For Part 1 of this blog series, which contains overview material, please click here.

There are several scenarios that must be addressed when thinking about getting telemetry from Azure resources to Splunk. What if Splunk is on premises? What if you’re using Splunk Cloud? You could be using a private network connection to Azure, or not. The Splunk add-on approach isn’t suited to all of these. In this blog and others in this series, I’ll introduce some new architectural elements and go into detail on each.

In this article, “the add-on” refers to this.

These specific scenarios will be dealt with:

• Cloud-based Splunk, using the add-on (Part 2) 
• Cloud-based Splunk, using the HTTP Event Collector (Part 3) 
• Premises-based Splunk, using private network (this article) 
• Premises-based Splunk, via the internet (Part 5)

In this, Part 4, I’ll go into Premises-based Splunk using a private network.

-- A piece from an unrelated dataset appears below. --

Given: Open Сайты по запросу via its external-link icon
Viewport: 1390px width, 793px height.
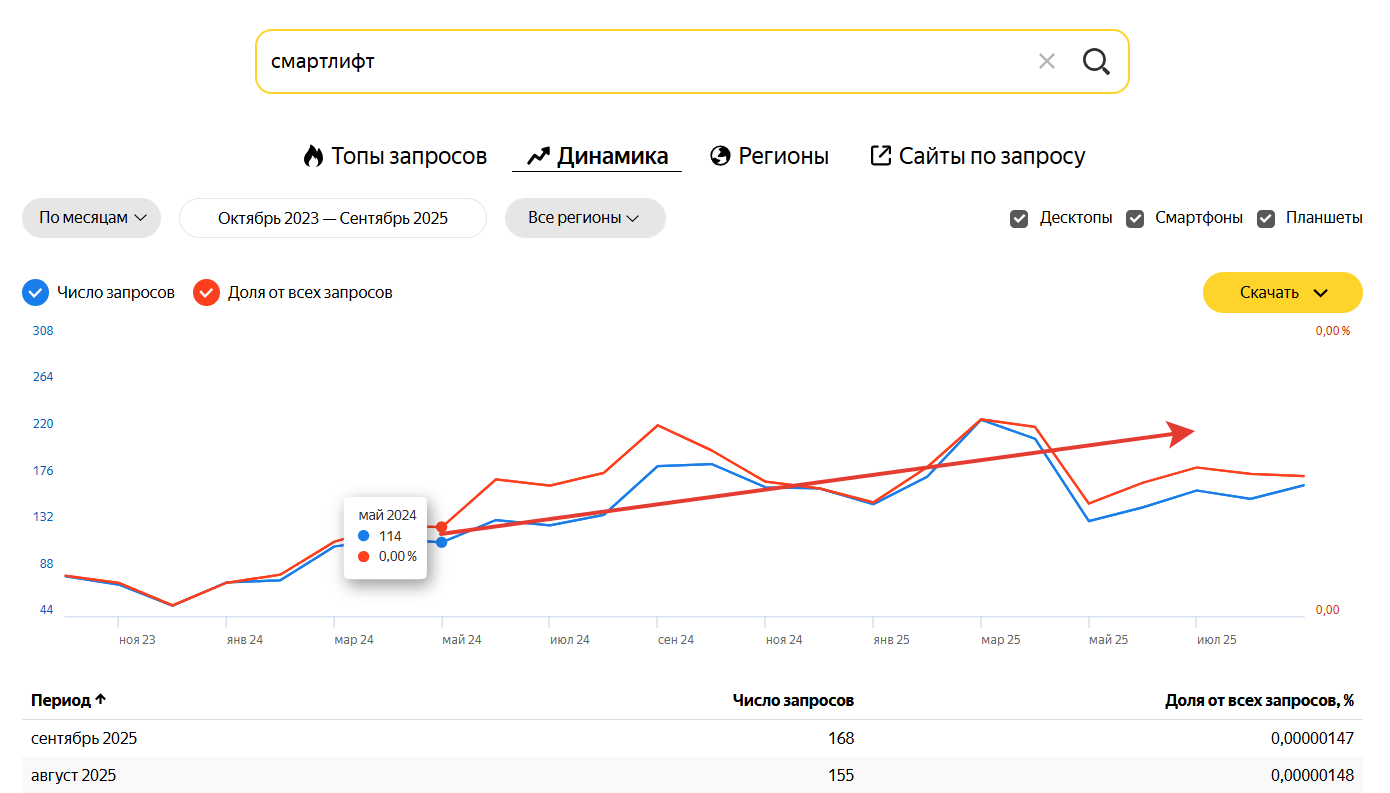Looking at the screenshot, I should (881, 155).
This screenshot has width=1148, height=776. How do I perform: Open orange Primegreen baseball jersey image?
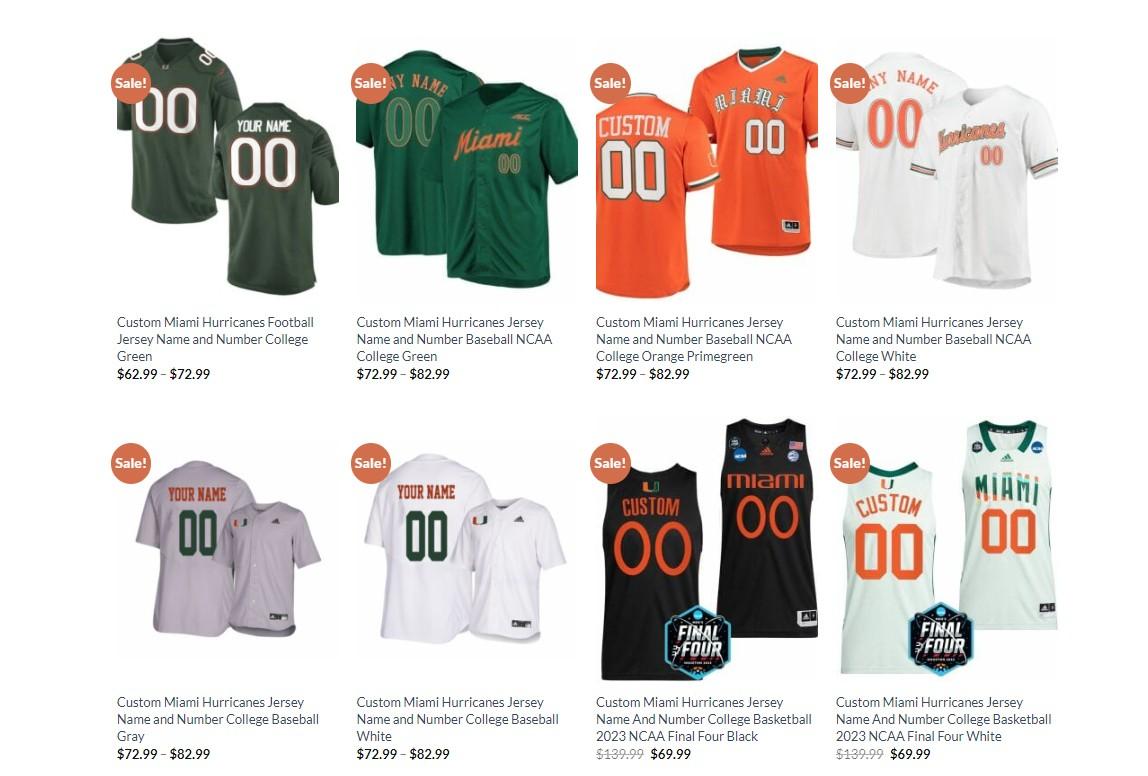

In this configuration, the Splunk Forwarder VM is just Splunk Enterprise with some features switched off. It receives and indexes the incoming events then passes them along to the centralized indexer (VM or cluster). With ExpressRoute (or a site-to-site VPN) configured to encapsulate the VNET where the Splunk VM resides, there is a clear channel to the Splunk Enterprise box on prem. So this configuration is really exactly the same as the one in Part 2 of this series, with the added Splunk instance on prem.